- [Exercise] Copy out all of the material below word for word, leaving out the pictures.

- [Data to process]
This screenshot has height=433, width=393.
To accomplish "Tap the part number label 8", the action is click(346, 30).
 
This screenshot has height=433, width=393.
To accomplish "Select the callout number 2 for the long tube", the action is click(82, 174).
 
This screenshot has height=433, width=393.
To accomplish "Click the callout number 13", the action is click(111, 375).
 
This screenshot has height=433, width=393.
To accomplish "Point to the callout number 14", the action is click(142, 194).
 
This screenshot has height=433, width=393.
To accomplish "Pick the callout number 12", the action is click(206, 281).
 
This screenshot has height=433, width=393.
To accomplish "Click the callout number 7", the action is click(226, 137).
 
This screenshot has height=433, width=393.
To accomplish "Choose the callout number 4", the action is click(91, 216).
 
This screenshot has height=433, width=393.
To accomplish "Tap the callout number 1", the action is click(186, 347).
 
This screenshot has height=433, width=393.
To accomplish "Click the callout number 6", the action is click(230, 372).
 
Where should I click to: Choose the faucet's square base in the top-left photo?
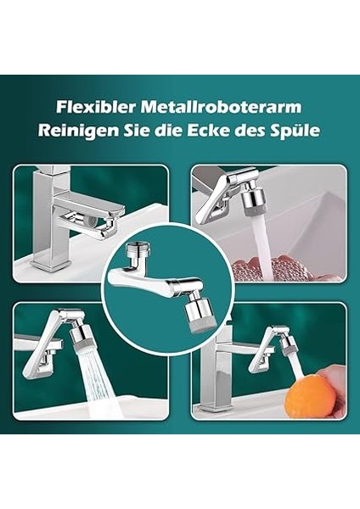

- [The output]
This screenshot has height=433, width=393.
To accomplish "Tap the part number label 8", the action is click(346, 30).
 
This screenshot has height=433, width=393.
To accomplish "Select the callout number 2 for the long tube", the action is click(82, 174).
 
This screenshot has height=433, width=393.
To accomplish "Click the callout number 13", the action is click(111, 375).
 
This screenshot has height=433, width=393.
To accomplish "Point to the callout number 14", the action is click(142, 194).
 
This screenshot has height=433, width=393.
To accomplish "Pick the callout number 12", the action is click(206, 281).
 
This screenshot has height=433, width=393.
To accomplish "Click the callout number 7", the action is click(226, 137).
 
This screenshot has height=433, width=393.
To accomplish "Choose the callout number 4", the action is click(91, 216).
 
This screenshot has height=433, width=393.
To accomplish "Tap the callout number 1", the action is click(186, 347).
 
This screenshot has height=433, width=393.
To accomplish "Click the callout number 6", the action is click(230, 372).
 
Where should I click to: Choose the faucet's square base in the top-left photo?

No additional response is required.